Problem to work on> Return the data below in full, exactly as it stands.

Start of Source records

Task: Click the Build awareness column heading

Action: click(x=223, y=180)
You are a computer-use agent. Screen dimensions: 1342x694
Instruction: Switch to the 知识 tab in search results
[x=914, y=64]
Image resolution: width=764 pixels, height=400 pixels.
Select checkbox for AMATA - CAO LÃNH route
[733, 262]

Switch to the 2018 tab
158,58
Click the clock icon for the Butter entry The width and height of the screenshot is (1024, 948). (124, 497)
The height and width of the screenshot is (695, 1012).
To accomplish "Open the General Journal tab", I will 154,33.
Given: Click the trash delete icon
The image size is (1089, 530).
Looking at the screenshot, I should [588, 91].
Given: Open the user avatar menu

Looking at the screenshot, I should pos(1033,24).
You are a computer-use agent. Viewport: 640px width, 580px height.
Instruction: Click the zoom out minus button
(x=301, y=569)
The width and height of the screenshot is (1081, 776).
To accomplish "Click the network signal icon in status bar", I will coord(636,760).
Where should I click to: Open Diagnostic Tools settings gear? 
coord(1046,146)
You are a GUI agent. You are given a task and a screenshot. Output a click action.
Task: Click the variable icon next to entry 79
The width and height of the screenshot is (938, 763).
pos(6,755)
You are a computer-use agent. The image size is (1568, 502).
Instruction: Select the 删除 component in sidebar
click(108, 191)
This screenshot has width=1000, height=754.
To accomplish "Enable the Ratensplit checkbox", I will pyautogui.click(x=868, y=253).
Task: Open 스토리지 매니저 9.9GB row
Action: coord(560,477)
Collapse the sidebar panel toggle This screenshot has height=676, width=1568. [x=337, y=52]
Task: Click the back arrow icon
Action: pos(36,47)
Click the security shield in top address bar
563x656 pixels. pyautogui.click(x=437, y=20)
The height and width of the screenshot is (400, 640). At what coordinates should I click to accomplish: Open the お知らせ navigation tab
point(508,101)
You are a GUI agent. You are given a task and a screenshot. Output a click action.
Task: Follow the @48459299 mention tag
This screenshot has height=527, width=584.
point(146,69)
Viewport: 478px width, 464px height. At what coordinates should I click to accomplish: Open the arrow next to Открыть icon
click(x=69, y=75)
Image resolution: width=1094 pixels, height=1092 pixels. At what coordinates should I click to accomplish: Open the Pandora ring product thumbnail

End of Source records

Task response>
Task: Click the Build awareness column heading

Action: click(x=223, y=180)
You are a computer-use agent. Screen dimensions: 1342x694
Instruction: Switch to the 知识 tab in search results
[x=914, y=64]
Image resolution: width=764 pixels, height=400 pixels.
Select checkbox for AMATA - CAO LÃNH route
[733, 262]

Switch to the 2018 tab
158,58
Click the clock icon for the Butter entry The width and height of the screenshot is (1024, 948). (124, 497)
The height and width of the screenshot is (695, 1012).
To accomplish "Open the General Journal tab", I will 154,33.
Given: Click the trash delete icon
The image size is (1089, 530).
Looking at the screenshot, I should [588, 91].
Given: Open the user avatar menu

Looking at the screenshot, I should pos(1033,24).
You are a computer-use agent. Viewport: 640px width, 580px height.
Instruction: Click the zoom out minus button
(x=301, y=569)
The width and height of the screenshot is (1081, 776).
To accomplish "Click the network signal icon in status bar", I will coord(636,760).
Where should I click to: Open Diagnostic Tools settings gear? 
coord(1046,146)
You are a GUI agent. You are given a task and a screenshot. Output a click action.
Task: Click the variable icon next to entry 79
The width and height of the screenshot is (938, 763).
pos(6,755)
You are a computer-use agent. The image size is (1568, 502).
Instruction: Select the 删除 component in sidebar
click(108, 191)
This screenshot has width=1000, height=754.
To accomplish "Enable the Ratensplit checkbox", I will pyautogui.click(x=868, y=253).
Task: Open 스토리지 매니저 9.9GB row
Action: coord(560,477)
Collapse the sidebar panel toggle This screenshot has height=676, width=1568. [x=337, y=52]
Task: Click the back arrow icon
Action: pos(36,47)
Click the security shield in top address bar
563x656 pixels. pyautogui.click(x=437, y=20)
The height and width of the screenshot is (400, 640). At what coordinates should I click to accomplish: Open the お知らせ navigation tab
point(508,101)
You are a GUI agent. You are given a task and a screenshot. Output a click action.
Task: Follow the @48459299 mention tag
This screenshot has height=527, width=584.
point(146,69)
Viewport: 478px width, 464px height. At what coordinates should I click to accomplish: Open the arrow next to Открыть icon
click(x=69, y=75)
Image resolution: width=1094 pixels, height=1092 pixels. At what coordinates should I click to accomplish: Open the Pandora ring product thumbnail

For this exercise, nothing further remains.